Hacker News new | ask | show | jobs
by zozbot234 297 days ago
> in particular, really doing it right requires linear types, but this wasn't appreciated when Rust 1.0 shipped and it's not a backwards-compatible change, so by 2018 it was off the table.

It was pretty much off-the-table well before that, because a usable implementation of linear types requires being able to ensure the absence of panics. (A panic must unwind the stack, which amounts to automatically running drop implementations.) The two issues are quite closely linked, and hard to address in isolation.

2 comments

I think an interesting component is that you might also want “semi linear types”: types which are purportedly linear but can be dropped as an unwinding backstop.

For instance if you’re dealing with database transactions you probably want to make it explicit whether you commit or rollback, but on panic you can likely allow the transaction to be cleaned up automatically.
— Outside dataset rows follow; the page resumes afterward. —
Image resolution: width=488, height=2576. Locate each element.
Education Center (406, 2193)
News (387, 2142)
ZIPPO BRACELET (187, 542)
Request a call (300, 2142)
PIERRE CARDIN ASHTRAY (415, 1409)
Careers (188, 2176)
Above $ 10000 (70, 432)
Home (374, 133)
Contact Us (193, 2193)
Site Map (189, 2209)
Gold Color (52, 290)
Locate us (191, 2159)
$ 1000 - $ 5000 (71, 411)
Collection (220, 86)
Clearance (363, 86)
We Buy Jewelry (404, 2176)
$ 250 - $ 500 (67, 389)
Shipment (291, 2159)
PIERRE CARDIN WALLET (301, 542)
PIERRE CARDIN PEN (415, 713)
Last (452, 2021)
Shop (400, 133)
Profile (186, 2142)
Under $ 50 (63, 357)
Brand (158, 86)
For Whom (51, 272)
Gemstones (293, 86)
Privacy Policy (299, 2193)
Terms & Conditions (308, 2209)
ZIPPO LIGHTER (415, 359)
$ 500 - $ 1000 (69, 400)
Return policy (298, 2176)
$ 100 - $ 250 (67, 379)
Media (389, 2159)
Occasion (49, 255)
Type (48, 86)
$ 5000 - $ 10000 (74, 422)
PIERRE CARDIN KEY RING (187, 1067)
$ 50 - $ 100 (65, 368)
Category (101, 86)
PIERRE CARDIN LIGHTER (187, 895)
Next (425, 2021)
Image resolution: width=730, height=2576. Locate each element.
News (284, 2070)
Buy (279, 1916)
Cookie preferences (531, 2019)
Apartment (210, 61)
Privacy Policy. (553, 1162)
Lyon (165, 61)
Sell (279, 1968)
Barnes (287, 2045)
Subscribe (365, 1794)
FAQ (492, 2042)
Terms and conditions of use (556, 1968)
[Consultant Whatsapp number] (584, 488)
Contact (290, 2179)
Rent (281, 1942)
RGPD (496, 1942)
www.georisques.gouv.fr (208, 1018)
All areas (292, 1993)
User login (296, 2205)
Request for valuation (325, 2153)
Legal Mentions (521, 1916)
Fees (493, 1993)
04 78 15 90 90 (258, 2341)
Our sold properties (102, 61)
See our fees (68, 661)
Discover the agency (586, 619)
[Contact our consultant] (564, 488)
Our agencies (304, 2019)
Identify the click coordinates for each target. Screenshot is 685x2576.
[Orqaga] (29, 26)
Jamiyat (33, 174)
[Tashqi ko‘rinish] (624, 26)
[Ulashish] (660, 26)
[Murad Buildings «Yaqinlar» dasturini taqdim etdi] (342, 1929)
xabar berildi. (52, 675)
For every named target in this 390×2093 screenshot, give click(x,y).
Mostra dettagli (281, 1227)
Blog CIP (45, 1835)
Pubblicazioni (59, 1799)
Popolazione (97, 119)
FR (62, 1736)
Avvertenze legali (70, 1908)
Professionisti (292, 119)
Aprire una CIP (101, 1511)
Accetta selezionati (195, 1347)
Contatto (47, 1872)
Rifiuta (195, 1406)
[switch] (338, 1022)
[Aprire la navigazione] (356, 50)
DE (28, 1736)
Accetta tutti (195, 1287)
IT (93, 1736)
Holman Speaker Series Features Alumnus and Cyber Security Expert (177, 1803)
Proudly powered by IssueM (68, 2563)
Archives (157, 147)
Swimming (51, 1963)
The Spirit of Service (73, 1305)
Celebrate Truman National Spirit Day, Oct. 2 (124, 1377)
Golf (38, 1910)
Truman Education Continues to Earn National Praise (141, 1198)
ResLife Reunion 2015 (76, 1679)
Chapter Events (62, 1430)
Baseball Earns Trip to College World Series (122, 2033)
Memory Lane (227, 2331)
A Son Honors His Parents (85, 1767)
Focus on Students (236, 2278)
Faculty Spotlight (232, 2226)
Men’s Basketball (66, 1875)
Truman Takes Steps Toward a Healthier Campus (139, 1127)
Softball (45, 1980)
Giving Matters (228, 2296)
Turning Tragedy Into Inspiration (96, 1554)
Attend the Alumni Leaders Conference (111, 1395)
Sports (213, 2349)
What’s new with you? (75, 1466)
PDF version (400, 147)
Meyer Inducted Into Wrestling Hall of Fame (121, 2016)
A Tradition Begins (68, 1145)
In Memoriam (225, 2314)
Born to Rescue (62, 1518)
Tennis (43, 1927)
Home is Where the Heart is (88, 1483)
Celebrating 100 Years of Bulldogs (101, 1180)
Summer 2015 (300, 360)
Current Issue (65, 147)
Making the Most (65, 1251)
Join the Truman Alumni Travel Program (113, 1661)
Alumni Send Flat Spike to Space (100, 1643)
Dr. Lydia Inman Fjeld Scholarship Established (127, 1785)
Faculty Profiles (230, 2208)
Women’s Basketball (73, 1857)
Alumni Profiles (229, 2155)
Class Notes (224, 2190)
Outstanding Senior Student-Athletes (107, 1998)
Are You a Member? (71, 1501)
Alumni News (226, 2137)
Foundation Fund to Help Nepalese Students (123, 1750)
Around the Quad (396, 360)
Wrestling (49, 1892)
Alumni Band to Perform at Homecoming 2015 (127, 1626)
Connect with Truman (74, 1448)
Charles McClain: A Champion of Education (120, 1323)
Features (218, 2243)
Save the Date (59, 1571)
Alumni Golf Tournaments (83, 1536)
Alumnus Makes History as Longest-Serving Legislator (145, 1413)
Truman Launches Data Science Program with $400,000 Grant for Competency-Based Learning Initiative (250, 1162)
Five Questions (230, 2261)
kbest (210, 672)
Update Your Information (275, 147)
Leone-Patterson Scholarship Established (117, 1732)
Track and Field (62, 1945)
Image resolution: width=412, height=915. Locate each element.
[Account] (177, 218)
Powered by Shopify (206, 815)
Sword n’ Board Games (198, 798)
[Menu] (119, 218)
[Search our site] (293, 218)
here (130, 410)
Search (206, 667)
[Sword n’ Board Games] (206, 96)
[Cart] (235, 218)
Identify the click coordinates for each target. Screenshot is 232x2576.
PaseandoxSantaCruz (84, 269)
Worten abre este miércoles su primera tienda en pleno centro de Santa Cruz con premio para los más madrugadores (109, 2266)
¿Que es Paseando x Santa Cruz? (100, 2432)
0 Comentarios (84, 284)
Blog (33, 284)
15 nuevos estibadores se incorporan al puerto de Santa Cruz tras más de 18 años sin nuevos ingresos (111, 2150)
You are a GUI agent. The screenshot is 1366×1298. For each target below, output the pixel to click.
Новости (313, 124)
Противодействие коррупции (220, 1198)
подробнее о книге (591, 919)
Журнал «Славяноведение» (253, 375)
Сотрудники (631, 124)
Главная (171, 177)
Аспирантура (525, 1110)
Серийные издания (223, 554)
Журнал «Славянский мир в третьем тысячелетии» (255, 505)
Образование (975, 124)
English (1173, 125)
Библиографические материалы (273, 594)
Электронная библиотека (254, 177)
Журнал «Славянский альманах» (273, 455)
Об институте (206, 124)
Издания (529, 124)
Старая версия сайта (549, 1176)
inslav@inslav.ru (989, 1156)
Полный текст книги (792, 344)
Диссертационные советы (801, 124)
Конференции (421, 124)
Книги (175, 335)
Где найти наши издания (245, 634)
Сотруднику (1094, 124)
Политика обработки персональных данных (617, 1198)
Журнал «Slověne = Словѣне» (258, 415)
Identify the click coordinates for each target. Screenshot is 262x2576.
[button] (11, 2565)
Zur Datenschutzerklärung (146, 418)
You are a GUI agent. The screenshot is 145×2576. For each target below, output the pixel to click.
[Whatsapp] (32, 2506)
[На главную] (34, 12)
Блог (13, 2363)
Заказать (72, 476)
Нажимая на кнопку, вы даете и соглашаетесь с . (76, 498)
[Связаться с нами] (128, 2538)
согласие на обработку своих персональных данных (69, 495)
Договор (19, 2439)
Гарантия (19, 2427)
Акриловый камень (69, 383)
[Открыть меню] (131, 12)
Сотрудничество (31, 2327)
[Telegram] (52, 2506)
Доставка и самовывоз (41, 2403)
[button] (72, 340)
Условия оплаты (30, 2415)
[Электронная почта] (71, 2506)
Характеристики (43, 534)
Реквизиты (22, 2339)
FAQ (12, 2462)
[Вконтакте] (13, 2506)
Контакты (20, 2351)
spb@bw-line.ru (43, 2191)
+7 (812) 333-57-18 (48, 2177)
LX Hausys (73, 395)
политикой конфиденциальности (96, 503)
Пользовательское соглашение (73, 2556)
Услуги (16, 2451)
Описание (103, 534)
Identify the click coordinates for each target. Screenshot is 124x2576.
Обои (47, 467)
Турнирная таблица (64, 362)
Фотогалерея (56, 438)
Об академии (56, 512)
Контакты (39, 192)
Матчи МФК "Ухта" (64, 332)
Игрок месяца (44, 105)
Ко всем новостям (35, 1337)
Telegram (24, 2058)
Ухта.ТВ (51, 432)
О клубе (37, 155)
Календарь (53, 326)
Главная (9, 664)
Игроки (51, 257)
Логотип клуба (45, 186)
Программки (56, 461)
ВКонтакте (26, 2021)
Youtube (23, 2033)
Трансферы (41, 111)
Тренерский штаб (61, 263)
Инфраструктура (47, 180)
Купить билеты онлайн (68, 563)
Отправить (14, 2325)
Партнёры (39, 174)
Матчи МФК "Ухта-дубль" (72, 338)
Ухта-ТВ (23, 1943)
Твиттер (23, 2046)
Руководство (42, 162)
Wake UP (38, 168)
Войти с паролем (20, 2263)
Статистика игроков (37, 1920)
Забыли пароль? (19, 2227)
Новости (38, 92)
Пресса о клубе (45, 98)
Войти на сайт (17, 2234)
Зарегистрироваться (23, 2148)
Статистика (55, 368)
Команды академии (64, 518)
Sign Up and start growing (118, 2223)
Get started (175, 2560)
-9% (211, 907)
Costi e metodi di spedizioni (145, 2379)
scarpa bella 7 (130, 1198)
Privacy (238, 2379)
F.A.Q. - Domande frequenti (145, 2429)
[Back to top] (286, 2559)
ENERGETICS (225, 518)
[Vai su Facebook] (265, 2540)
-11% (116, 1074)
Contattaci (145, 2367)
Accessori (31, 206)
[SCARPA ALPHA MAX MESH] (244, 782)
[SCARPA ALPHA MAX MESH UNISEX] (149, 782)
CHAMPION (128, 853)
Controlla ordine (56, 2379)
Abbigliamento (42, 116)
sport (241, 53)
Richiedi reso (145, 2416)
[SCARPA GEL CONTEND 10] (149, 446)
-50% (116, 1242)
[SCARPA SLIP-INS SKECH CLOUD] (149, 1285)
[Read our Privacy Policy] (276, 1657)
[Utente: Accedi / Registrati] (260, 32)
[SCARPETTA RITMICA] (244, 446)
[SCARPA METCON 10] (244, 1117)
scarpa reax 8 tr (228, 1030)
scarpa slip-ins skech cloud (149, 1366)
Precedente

Most Rust ORMs and query builders expose a transaction API that takes a closure and runs it inside the transaction, rolling back on unwind or (in most cases) if it's not explicitly committed. This is the most common idiom in Rust for dealing with situations where you want to pass extra data to or from a cleanup routine. Unfortunately, for the async use case in particular it happens to be unsound: https://tmandry.gitlab.io/blog/posts/2023-03-01-scoped-tasks...
I think a version of Rust in which catching panics is unsafe would be entirely justifiable and probably should have been more strongly considered.
This is one of many things that could have been done to solve the unwinding-through-linear-types problem, if it were still possible to make backwards-incompatible changes to the language.
Yes, but unlike most of the proposed solutions to this problem, this one was (1) seriously considered prior to the release of Rust 1.0, and (2) wouldn't have caused major changes to the way most people write Rust programs in practice. i.e. Rust without panic catching in safe code is still essentially Rust.